MATERIALS PROVIDED:

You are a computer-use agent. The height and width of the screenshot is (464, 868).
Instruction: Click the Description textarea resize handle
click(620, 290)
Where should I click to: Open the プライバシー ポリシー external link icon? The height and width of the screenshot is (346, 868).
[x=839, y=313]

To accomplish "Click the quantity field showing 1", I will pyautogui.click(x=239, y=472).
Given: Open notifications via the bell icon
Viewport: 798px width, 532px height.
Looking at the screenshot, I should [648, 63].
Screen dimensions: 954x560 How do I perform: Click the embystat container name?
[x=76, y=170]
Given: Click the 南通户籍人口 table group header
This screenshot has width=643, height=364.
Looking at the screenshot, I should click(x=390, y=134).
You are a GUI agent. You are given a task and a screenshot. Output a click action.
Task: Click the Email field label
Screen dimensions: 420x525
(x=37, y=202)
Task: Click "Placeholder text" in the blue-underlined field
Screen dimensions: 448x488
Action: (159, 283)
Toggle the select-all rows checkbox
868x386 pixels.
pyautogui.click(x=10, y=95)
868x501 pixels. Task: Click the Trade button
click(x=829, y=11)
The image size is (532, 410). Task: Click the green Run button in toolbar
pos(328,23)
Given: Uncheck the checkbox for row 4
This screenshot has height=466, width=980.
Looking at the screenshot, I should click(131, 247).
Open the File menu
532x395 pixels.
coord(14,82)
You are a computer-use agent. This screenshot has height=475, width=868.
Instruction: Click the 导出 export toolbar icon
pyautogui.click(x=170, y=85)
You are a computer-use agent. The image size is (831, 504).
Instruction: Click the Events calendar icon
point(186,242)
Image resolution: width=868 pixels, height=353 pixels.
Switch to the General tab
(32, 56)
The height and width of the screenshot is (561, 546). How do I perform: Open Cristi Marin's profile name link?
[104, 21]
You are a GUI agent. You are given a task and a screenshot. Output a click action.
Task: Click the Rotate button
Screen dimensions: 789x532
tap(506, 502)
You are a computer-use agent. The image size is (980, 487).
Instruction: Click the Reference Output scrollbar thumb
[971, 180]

DIRECTIONS: There is a line with "Screen dimensions: 954x560" and a line with "the blue-underlined field" above. Copy exactly those two lines and all lines between them, with nothing else.

EXERCISE SOLUTION:
Screen dimensions: 954x560 How do I perform: Click the embystat container name?
[x=76, y=170]
Given: Click the 南通户籍人口 table group header
This screenshot has width=643, height=364.
Looking at the screenshot, I should click(x=390, y=134).
You are a GUI agent. You are given a task and a screenshot. Output a click action.
Task: Click the Email field label
Screen dimensions: 420x525
(x=37, y=202)
Task: Click "Placeholder text" in the blue-underlined field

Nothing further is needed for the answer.